Emotional incest

I am putting this out there cause not everyone knows...(I copied from an online source)

What is emotional incest?

“Emotional incest is when a parent or primary caregiver treats a child like a romantic partner,” says Douglass. “The parent relies on the child to get their own emotional needs met that would normally be fulfilled by an adult partner.” The relationship is not physically or sexually intimate in nature, but it is inappropriate and unfair to the child, nonetheless.

When a parent or caregiver engages in covert incest, boundaries are blurred or non-existent. This is known as enmeshment. The child is placed in a mature emotional role, and they become the primary emotional support for their caregiver, Douglass says. They might feel like a parent themselves, taking care of their parent’s needs all the time. This is referred to as emotional parentification.

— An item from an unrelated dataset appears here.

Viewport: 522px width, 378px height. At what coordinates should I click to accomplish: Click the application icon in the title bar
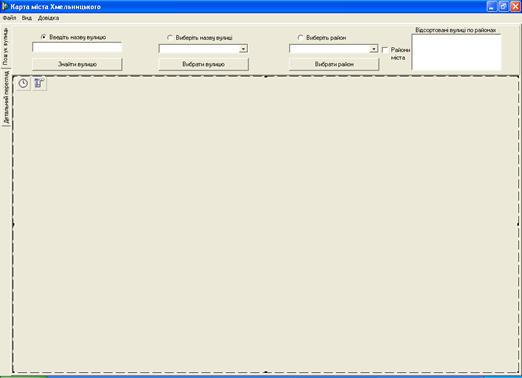click(x=4, y=6)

Of course, it’s okay for a parent to open up to a child and share feelings to some extent. However, emotional incest behavior goes far beyond what’s normal or appropriate since the topics discussed are not age-appropriate for a child. These conversations can put a child in a very uncomfortable position.

Examples of emotional incest Emotional incest can present in many different ways. The overarching theme is crossing boundaries of what’s normal and acceptable for a parent-child relationship. “Essentially, in an emotionally incestuous relationship, the caregiver’s needs must always come first,” Douglass says. “If the child attempts to do anything that detracts from that, it places them in a very uncomfortable position, and the parent often makes the child feel guilty.”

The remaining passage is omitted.